Cutting-Edge WinnersSun Microsystems, a minor player in the blade market, plans to roll out a blade offering this summer based on its Galaxy server architecture.

HP, IBM, and Sun are all competing for share in one of the fastest-growing hardware markets. Businesses spent about $2.1 billion on blade servers worldwide last year, according to Gartner. Shipments in the first quarter increased 30% over the previous year and revenue jumped 43%. Blades make up only 5% of the overall server market, but Gartner predicts they'll account for 20% in 2010.

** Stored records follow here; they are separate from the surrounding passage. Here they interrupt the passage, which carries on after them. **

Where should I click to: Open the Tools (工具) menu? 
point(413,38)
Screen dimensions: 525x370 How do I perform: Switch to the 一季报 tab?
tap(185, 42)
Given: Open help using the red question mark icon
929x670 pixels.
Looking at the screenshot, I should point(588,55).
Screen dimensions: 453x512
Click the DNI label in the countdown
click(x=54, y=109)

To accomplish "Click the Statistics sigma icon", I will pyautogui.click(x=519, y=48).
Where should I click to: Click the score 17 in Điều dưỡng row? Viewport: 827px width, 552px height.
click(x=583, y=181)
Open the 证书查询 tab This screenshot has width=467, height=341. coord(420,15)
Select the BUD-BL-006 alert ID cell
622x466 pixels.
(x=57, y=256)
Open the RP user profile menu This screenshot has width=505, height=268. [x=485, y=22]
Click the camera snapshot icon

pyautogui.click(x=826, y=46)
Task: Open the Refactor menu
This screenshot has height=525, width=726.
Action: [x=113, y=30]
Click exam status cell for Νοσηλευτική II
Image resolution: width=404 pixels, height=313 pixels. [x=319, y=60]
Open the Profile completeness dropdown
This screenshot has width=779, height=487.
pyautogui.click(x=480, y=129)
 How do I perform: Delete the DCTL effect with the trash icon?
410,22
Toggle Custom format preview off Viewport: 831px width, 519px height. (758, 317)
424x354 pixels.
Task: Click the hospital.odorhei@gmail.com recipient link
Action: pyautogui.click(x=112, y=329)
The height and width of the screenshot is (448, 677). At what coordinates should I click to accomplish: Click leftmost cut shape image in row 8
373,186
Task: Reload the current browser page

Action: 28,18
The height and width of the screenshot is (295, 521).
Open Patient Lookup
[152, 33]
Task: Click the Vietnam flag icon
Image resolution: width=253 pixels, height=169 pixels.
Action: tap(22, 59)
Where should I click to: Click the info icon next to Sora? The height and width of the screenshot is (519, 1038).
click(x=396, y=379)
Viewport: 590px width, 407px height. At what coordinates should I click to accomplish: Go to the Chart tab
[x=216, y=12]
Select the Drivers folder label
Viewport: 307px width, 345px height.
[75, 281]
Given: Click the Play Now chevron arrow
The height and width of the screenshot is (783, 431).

Peter Rinfret placed three orders for blade servers in the past month. The CEO of Iris Wireless, a provider of worldwide multimedia messaging services, started using IBM's BladeCenter platform a couple of years ago because, he says, it was "the most efficient environment for us to deploy in terms of density and control." Iris handles a wide range of photo, audio, and video files.

"Right now we are in kind of a crisis mode in that we have one data center and we've got absolutely no room left," Rinfret says. Iris will buy time by replacing more servers with blades while it builds a second data center.Blades aren't for every company. "We don't see blades as that good a fit for many small and medium-sized businesses, and that wipes out a whole segment of the market," Gartner analyst Jane Wright says.

They're a good option for companies rolling out large numbers of Web servers, supporting a lot of wireless clients and applications delivered over the Web, or creating high-performance computing clusters. That's a pretty good size segment of the market.